Why is distutils seperate from python on debian

distutils is part of the core of python, but the debian people have decided to make life harder for their users and have split it off from the main python package and into python-dev. Why? Besides being part of the core, distutils is used by non developers to install python software. It should not be in a seperate package.

Friday, July 16, 2004

Ebay and the WRT54G

OK, I think I'm pretty much sold on the Linksys WRT54G, so I've been looking around at prices. Of course, I've checked ebay, but the prices there are almost as much (and sometimes even more) than what I'd be paying at ebuyer or amazon.

More thoughts on WRT54G

Thinking about, the WRT54G wouldn't fully eliminate the need for the firewall box, for the moment at least.
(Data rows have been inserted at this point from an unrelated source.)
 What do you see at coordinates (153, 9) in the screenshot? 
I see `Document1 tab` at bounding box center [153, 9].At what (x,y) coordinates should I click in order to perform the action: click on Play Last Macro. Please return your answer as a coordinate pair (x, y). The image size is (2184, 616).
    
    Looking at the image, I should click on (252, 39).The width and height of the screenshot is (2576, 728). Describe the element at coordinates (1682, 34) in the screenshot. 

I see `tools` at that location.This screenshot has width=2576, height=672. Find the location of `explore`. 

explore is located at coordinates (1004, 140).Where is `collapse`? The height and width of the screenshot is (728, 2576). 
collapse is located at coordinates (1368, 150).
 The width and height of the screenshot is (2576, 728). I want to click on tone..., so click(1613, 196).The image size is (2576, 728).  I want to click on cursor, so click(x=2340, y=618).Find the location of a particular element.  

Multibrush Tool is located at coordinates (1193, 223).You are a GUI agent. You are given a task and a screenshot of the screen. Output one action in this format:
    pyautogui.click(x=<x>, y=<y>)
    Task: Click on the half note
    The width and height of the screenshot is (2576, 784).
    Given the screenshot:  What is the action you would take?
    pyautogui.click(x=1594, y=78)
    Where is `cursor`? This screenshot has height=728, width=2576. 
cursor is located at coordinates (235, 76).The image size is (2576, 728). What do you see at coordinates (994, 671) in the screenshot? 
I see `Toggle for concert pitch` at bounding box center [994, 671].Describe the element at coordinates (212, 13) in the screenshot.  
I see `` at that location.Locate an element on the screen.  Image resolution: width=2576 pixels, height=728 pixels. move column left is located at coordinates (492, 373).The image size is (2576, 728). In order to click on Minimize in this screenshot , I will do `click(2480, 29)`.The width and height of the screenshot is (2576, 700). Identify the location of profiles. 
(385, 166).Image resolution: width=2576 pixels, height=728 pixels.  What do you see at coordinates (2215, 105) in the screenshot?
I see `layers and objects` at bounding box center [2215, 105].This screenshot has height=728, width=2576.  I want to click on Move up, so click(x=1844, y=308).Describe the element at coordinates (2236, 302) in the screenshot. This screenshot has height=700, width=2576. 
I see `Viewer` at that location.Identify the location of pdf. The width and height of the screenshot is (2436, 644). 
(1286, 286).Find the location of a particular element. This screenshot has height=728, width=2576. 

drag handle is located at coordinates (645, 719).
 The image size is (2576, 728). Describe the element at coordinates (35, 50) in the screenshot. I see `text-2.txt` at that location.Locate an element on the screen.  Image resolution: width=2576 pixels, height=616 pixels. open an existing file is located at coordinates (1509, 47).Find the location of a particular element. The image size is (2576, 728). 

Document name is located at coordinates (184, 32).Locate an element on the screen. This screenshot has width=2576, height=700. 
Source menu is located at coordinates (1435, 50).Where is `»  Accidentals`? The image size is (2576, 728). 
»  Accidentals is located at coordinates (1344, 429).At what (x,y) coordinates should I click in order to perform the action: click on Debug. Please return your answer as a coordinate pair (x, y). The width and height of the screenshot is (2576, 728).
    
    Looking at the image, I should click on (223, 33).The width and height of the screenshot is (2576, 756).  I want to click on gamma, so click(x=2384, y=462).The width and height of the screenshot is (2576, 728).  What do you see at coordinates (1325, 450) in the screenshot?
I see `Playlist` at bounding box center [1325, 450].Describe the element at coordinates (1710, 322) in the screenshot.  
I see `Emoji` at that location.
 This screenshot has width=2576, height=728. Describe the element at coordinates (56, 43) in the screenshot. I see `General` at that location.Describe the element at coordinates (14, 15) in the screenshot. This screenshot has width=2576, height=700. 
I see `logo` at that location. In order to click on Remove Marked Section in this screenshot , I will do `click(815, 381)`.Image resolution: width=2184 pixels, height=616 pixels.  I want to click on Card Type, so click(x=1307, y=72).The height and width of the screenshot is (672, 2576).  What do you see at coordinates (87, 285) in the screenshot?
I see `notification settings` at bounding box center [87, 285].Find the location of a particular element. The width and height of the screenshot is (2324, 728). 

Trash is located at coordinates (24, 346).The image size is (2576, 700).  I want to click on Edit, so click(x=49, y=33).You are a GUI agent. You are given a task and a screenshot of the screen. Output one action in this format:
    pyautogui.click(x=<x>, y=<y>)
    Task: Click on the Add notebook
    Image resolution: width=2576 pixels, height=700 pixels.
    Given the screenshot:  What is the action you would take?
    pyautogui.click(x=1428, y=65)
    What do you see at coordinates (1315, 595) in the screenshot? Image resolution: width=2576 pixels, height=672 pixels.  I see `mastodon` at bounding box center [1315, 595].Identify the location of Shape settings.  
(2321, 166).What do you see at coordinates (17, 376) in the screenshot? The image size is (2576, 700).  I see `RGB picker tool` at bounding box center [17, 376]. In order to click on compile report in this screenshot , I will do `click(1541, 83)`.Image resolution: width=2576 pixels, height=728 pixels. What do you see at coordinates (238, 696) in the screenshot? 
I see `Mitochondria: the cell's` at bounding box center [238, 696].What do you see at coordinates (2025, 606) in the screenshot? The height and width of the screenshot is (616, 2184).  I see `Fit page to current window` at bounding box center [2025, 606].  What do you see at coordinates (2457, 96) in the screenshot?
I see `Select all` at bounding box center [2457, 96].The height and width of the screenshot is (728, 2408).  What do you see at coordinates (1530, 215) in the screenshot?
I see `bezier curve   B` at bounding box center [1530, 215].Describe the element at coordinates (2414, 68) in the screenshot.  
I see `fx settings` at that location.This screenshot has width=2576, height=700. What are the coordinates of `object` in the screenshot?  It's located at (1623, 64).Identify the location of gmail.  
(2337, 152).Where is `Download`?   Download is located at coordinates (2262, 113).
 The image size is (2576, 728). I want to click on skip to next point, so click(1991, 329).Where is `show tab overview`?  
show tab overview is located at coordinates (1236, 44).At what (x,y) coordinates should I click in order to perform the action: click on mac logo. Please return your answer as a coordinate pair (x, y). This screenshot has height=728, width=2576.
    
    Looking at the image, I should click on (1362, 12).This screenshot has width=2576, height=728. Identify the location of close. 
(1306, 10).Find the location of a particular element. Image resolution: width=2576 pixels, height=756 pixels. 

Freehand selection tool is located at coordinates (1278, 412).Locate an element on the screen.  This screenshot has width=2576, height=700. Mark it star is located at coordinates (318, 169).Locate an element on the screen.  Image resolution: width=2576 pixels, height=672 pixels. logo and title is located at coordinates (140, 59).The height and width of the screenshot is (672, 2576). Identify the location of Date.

Untill I get upgraded to the new Ethernet based Homechoice, I'm still stuck with the somewhat odd USB based serial PPP setup, so I would still need something sitting in between the WRT54G and the homechoice box. What I would want to do is make that setup appear as similar as possible to the Ethernet HC setup, so when I do get the upgrade it would be a matter of plugging the router from the bridge pc and straight into the new HC box (though I suppose I might need to power cycle the router).

Fortunatly, my friend Graham already has the ethernet hc, so I might have to go around and have a look at it.

Thursday, July 15, 2004

Lucent WaveLan Silver card

Today I won on ebay a Lucent WaveLan 802.11b Silver PCMCIA card to use with the new Newton. Hopefully it'll get here soon, however I still haven't decided on how I'm going to setup the wireless lan in the flat - I'm not sure whether to get a standalone AP or to try and get the firewall/router pc I'm intending to setup to act as an AP. A standalone AP would be the probably be the easiest solution but setting up the firewall to be the AP would take up less space (which is at a premium). I suppose it will mostly depend on whichever is the cheaper option - a standalone AP or a PCI card that can be used as AP (which appears to be any card with an Intersil Prism 2 chipset). Oh, and then there's the little matter of should I go for an 802.11b only network or an 802.11b/g one. While b/g would be more futureproof it's more expensive and as I'm mainly setting this up for the newton I won't be using the g option for some time.

Wednesday, July 07, 2004

A New Newton

I've got myself a new Newton - this one's an MP2000! I'm looking forward to trying to figure out how to get it to work with WiFi (I know I need Hiroshi's driver and WaveLan based WiFi - ebay here I come)

Friday, June 25, 2004

Mozila crashes and tabs

Galeon has a very usefull feature - when it's started after a 'non-normal' shutdown, it offers the ability to recover the tabs that were open. A very nice, usefull feature. How come Mozilla 1.6 doesn't do this? Mozilla flaked out on me just now, and I lost a lot of tabs.

Monday, May 10, 2004

Motorola V100

I picked up an old Motorola V100 off eBay last week. It was Motorola's 'text messaging phone' - ie it's got a qwerty keyboard and no built in microphone/speaker. It's a bit of a shame they didn't continue development of this type of phone - with Bluetooth, Java, a few PDA functions and a larger screen it could have been a rival to a Blackberry. However, it's been fun to use it for text messaging and instant messaging on MSN, though I don't think I'll ever use it as a voice phone as I can't be bothered carrying around the handsfree kit (Bluetooth would have been so useful here). One thing though, I can't seem to get it to do the : character.